NSAIDs are the most common cause of drug-related PUD(24). A pediatric study from Asia reported a prevalence of NSAID-related PUD of 16.5%(15). Similarly, NSAIDs were the most frequent cause of drug-associated PUD in our study. The literature indicates that numerous chemotherapeutic agents can damage the gastrointestinal mucosa and subsequently lead to PUD(25-27). In our study, in addition to NSAIDs, we identified steroid use and chemotherapeutic agents as potential etiological factors for PUD. Based on these findings, obtaining a detailed medication history is essential when evaluating the etiology of PUD in pediatric patients.

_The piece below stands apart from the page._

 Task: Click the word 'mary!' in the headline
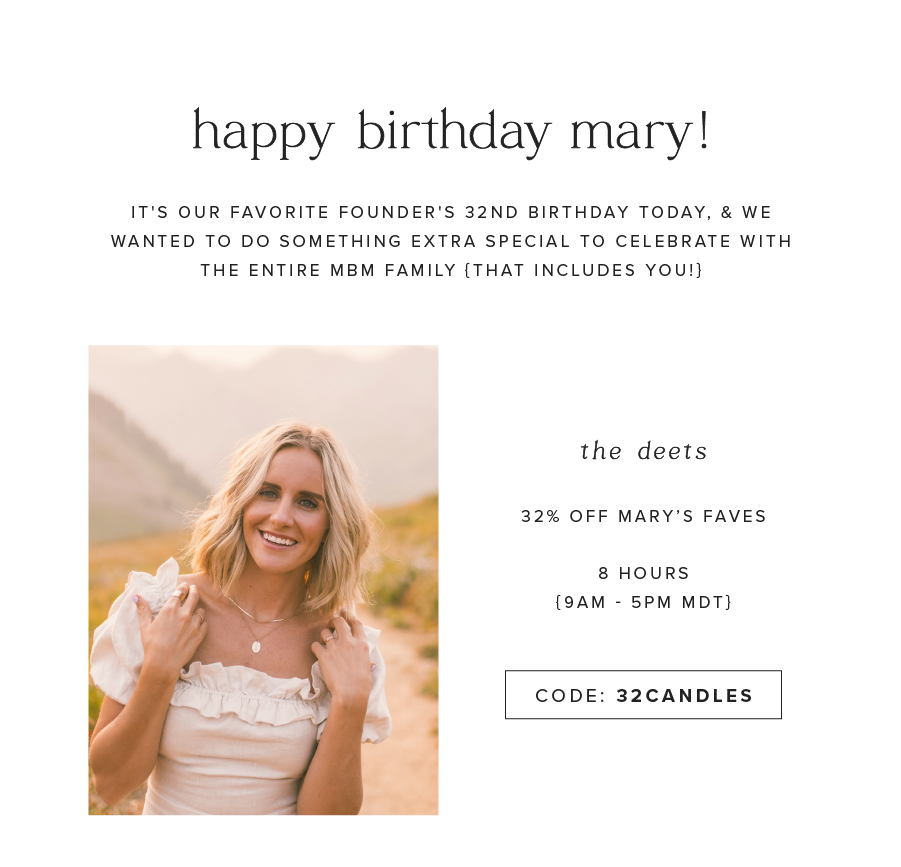tap(641, 133)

No endoscopic treatment, including hemoclip application, electrocoagulation, or sclerotherapy, has been proven superior for the management of peptic ulcers(28). In our study, hemoclips were applied to two patients who were identified endoscopically as having Forrest 1B ulcers and at high risk of bleeding and complications, and balloon dilation was performed in one patient for pyloric stenosis secondary to PUD. All patients infected with H. pylori received eradication therapy. Considering that PUD can be a significant cause of morbidity and mortality in the pediatric population, proper management is essential. Pyloric stenosis secondary to ulcers may lead to persistent vomiting, feeding difficulties, and weight loss. Therefore, in cases of prepyloric, antral, or duodenal ulcers at risk for gastric outlet obstruction, clinical follow-up and endoscopic evaluation are important. Peptic ulcer perforation is one of the most serious causes of morbidity and mortality in the pediatric population(29, 30). In our study, one patient required surgical intervention due to perforation secondary to PUD.
Study Limitations
Patients whose full files were accessible were included in the study. Cases excluded from follow-up and whose data were not fully accessible are considered limiting factors. The retrospective nature of the study is the primary limitation. Numerous prospective studies are needed in this area.
Conclusion
PUD should be considered in pediatric patients presenting with diffuse abdominal pain, even in the absence of isolated epigastric pain. The presence of H. pylori should be evaluated in patients with PUD, and eradication therapy should be an integral part of treatment. Given the risk of PUD associated with NSAID use in children, these medications should be used cautiously and with appropriate parental counseling. Increasing awareness among healthcare professionals-especially family physicians and pediatricians-is crucial. Recognizing the nonspecific clinical signs of PUD can facilitate early diagnosis, appropriate management, and prevention of potential complications.